Para o diretor do Museu Câmara Cascudo Everardo Campos o engajamento entre o BNDES e a sociedade foi de extrema importância para a concretização deste momento tão especial para o MCC e para a comunidade.

“Preservar parte significativa de sua obra [de José Costa Leite] no MCC é de extrema importância, pois no museu – que é público, federal e universitário – as obras serão preservadas, estudadas por especialistas e disponibilizadas para todos os públicos, através de exposições e publicações”, afirma o professor Everardo.

O xilógrafo José da Costa Leite completou 94 anos de idade nesta terça-feira (27)
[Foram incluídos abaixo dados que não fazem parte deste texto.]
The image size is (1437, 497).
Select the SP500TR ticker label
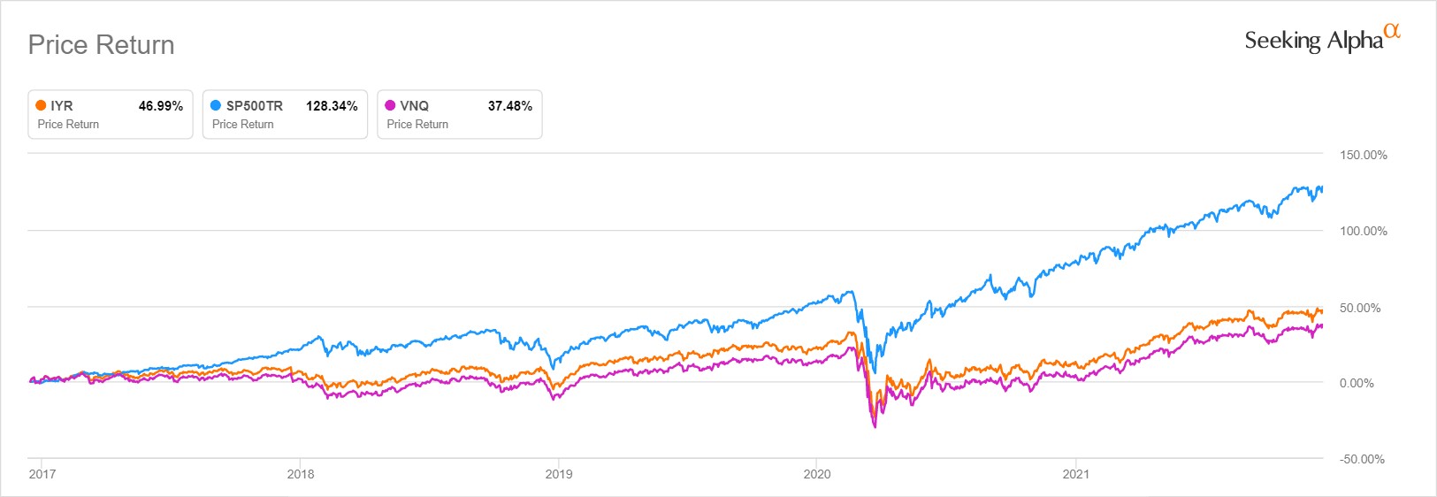255,106
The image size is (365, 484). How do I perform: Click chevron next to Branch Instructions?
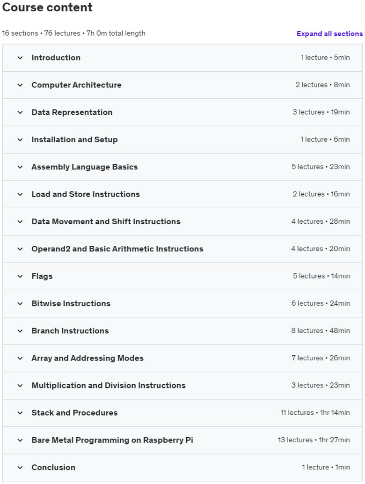(20, 331)
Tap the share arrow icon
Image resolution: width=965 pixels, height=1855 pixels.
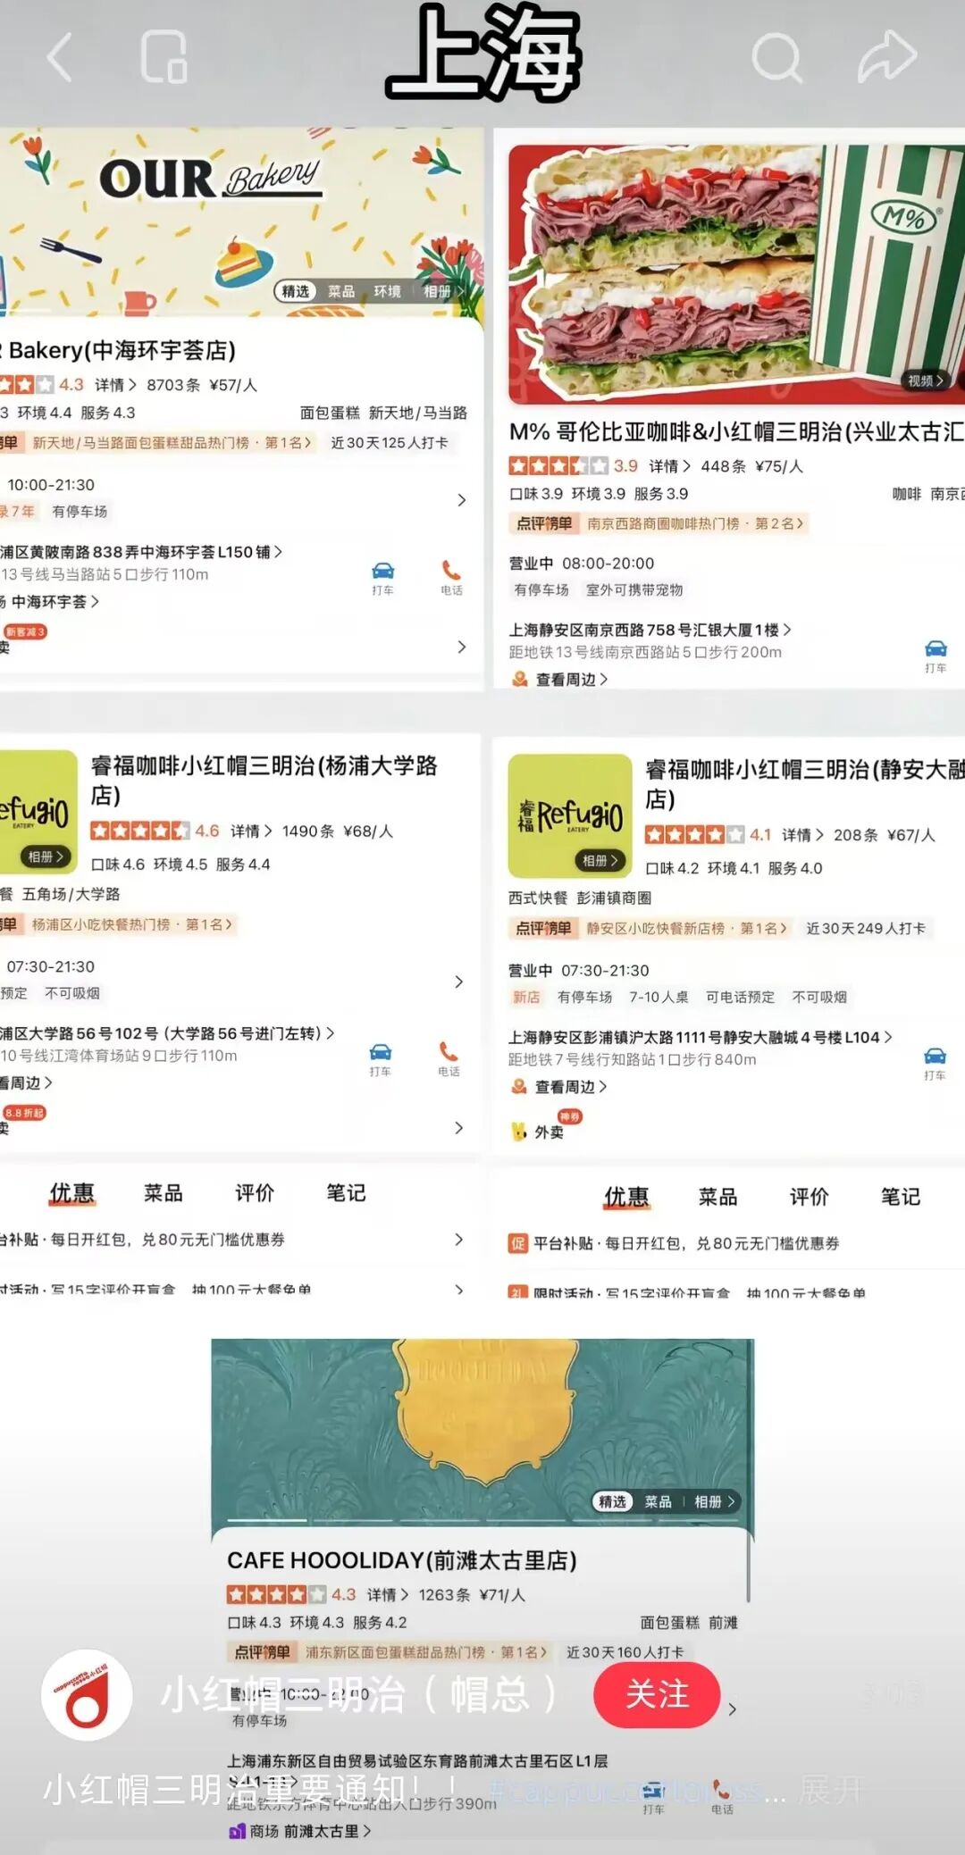coord(887,56)
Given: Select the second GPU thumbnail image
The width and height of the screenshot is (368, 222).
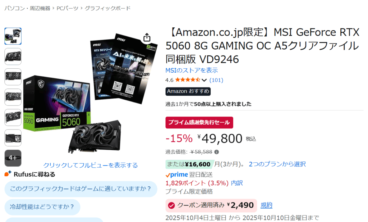Looking at the screenshot, I should [x=13, y=56].
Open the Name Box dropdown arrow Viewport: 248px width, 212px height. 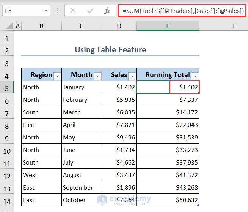[46, 11]
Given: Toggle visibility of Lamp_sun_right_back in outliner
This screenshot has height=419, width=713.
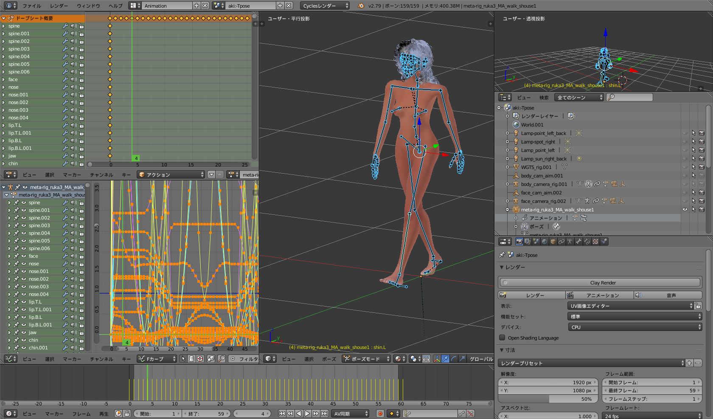Looking at the screenshot, I should coord(685,159).
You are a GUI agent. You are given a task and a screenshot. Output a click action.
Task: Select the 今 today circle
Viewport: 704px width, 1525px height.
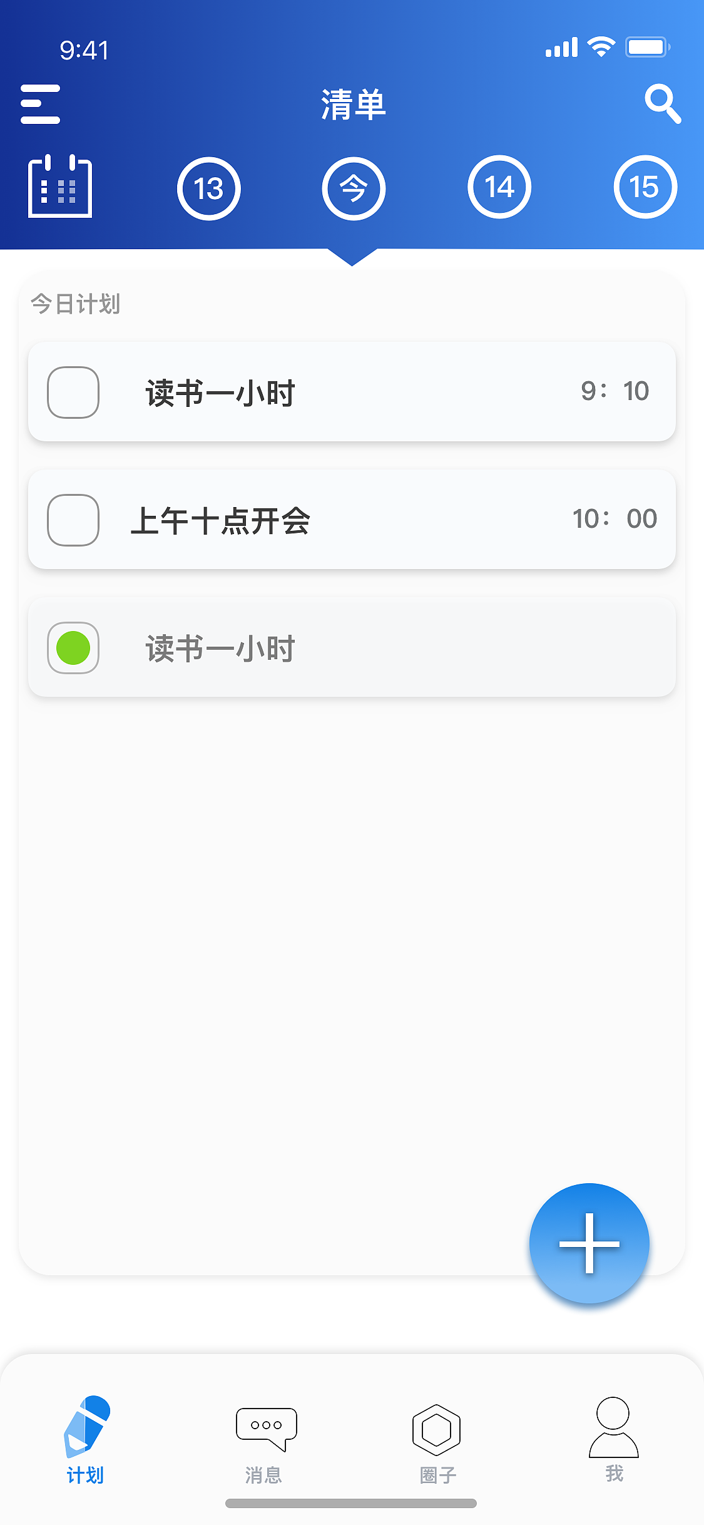click(x=354, y=188)
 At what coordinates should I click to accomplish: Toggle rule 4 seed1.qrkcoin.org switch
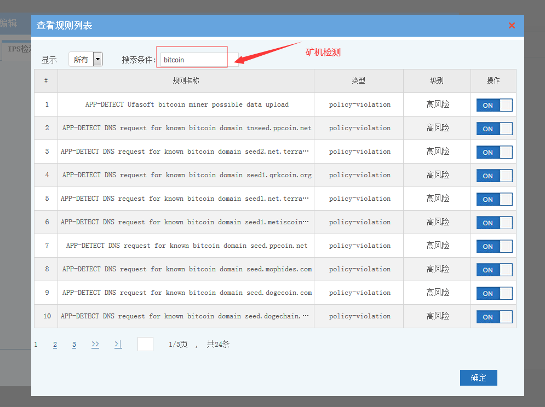point(494,176)
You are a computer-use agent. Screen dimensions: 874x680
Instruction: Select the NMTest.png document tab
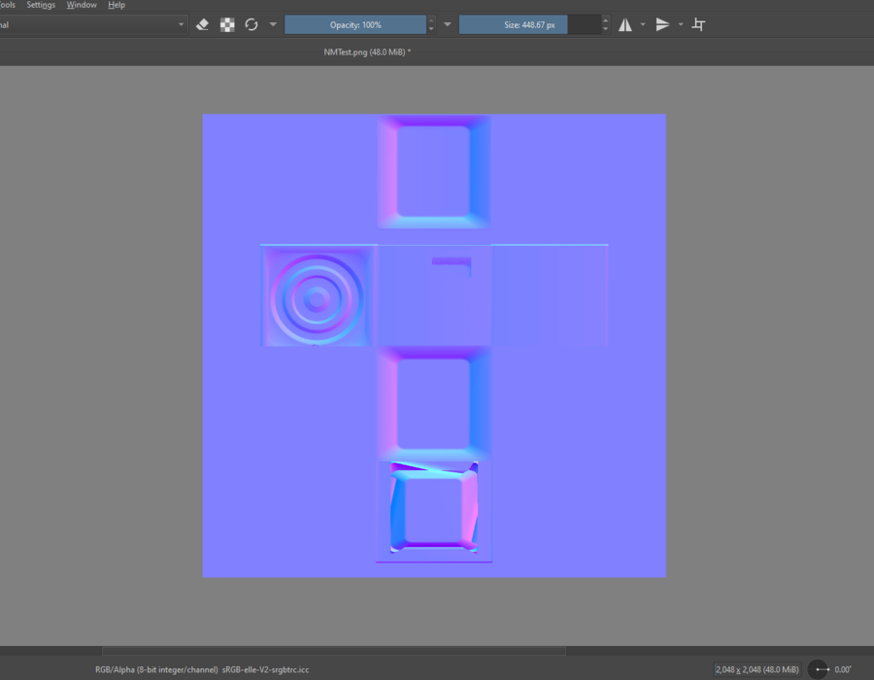point(367,51)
Mais de 70 anos de carreira

O artista e poeta paraibano tem mais de 70 anos de carreira e produziu mais de 600 matrizes de xilogravura em madeira, que estavam guardadas em sua própria residência. Agora, a arte de Costa Leite será preservada e devidamente conservada dentro do acervo de etnologia do Museu Câmara Cascudo.

Para que isso aconteça, de fato, as peças passam por um processo de avaliação para que possam ser destinadas à reserva técnica e, no futuro, à uma exposição.

Jailma Medeiros, chefe do Setor de Etnologia, é a responsável pela equipe que faz o tratamento das peças artísticas. Elas estão sendo pesadas, medidas, higienizadas, tratadas, tombadas e fotografadas.

“A chegada destes bens representa a ampliação de material de pesquisa para nossa universidade, favorecendo os estudos e a troca de saberes em uma área com bastante representatividade para a cultura brasileira, em especial a nordestina“, explicou Jailma.